(Dataset entries)
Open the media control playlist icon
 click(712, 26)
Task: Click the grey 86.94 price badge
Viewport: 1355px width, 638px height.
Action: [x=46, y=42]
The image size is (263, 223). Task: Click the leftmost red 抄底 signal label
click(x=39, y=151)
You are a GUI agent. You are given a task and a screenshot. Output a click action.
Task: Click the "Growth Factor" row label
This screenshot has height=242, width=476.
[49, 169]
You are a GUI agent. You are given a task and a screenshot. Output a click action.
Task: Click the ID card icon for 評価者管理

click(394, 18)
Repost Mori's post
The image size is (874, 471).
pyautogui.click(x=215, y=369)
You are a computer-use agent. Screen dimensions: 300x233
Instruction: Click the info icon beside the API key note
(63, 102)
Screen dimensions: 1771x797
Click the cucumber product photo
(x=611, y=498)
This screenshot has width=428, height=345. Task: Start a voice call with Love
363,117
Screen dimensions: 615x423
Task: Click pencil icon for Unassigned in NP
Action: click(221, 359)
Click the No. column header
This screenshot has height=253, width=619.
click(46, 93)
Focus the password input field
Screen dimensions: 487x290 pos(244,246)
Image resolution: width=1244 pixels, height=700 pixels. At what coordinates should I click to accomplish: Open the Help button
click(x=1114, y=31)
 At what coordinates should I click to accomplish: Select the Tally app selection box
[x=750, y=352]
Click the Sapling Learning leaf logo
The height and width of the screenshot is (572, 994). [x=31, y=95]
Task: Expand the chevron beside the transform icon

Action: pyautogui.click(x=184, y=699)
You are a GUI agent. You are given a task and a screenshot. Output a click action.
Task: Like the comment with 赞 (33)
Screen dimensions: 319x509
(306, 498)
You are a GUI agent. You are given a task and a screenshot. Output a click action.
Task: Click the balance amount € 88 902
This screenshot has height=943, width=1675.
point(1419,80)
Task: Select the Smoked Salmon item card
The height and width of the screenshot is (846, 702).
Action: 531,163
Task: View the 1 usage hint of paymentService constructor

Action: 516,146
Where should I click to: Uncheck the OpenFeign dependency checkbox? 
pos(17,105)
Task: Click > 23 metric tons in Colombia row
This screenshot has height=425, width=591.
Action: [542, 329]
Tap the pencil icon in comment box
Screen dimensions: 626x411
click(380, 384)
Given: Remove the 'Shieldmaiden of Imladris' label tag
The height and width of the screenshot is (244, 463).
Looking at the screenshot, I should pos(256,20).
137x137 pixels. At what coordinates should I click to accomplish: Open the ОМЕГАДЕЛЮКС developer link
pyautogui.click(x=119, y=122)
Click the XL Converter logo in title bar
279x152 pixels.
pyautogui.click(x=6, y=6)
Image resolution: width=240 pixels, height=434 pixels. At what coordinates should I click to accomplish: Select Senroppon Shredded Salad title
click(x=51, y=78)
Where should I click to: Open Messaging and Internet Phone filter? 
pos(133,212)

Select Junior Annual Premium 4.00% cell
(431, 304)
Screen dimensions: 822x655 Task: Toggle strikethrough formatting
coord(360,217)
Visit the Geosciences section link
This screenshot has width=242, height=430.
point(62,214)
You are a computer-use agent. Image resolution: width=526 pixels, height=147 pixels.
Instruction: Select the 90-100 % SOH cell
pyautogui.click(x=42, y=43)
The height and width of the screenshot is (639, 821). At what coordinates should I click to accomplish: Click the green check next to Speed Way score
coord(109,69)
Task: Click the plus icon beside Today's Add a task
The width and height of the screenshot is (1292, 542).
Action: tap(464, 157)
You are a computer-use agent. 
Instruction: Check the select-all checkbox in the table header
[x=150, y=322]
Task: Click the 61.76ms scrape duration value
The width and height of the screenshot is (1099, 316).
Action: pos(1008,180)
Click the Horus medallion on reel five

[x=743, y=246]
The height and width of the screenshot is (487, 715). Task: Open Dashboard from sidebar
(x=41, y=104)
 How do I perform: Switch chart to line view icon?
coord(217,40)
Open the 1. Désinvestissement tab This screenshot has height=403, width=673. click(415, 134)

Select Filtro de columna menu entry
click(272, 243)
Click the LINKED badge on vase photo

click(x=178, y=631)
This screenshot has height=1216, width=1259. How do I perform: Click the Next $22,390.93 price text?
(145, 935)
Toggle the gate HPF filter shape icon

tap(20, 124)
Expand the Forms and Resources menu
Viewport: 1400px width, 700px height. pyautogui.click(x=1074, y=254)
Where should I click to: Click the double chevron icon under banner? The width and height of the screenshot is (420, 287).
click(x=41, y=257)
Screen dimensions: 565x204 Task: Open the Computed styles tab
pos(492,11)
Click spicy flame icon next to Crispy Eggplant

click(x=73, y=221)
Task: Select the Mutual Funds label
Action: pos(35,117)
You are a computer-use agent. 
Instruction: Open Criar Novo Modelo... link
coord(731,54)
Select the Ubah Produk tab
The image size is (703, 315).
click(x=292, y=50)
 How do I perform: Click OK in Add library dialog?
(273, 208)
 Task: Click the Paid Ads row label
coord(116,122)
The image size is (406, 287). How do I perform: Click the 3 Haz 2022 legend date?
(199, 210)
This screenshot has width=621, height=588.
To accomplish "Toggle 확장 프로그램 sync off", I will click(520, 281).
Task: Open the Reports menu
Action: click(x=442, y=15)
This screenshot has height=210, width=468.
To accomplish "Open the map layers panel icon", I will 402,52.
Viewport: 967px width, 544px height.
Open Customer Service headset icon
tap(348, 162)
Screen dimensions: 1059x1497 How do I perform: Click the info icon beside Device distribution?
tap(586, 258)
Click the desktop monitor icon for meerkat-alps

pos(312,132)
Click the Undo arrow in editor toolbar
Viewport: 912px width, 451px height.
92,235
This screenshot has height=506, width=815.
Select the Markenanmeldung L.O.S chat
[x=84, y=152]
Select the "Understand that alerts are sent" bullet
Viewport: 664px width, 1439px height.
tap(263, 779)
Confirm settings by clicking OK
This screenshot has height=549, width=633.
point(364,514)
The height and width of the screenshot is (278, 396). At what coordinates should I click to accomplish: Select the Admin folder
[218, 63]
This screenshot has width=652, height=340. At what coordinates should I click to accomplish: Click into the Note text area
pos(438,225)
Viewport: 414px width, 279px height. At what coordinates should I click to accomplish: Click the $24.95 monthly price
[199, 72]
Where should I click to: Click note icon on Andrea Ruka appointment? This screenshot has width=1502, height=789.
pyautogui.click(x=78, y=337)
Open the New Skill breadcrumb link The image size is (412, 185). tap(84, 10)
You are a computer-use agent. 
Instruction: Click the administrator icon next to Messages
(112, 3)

Aim of the task ::
What you return should be exactly the lines above, starting at the one with "This screenshot has height=210, width=468." and ending at the one with "This screenshot has height=506, width=815.", and nothing else.

Response for this exercise ::
This screenshot has height=210, width=468.
To accomplish "Open the map layers panel icon", I will 402,52.
Viewport: 967px width, 544px height.
Open Customer Service headset icon
tap(348, 162)
Screen dimensions: 1059x1497 How do I perform: Click the info icon beside Device distribution?
tap(586, 258)
Click the desktop monitor icon for meerkat-alps

pos(312,132)
Click the Undo arrow in editor toolbar
Viewport: 912px width, 451px height.
92,235
This screenshot has height=506, width=815.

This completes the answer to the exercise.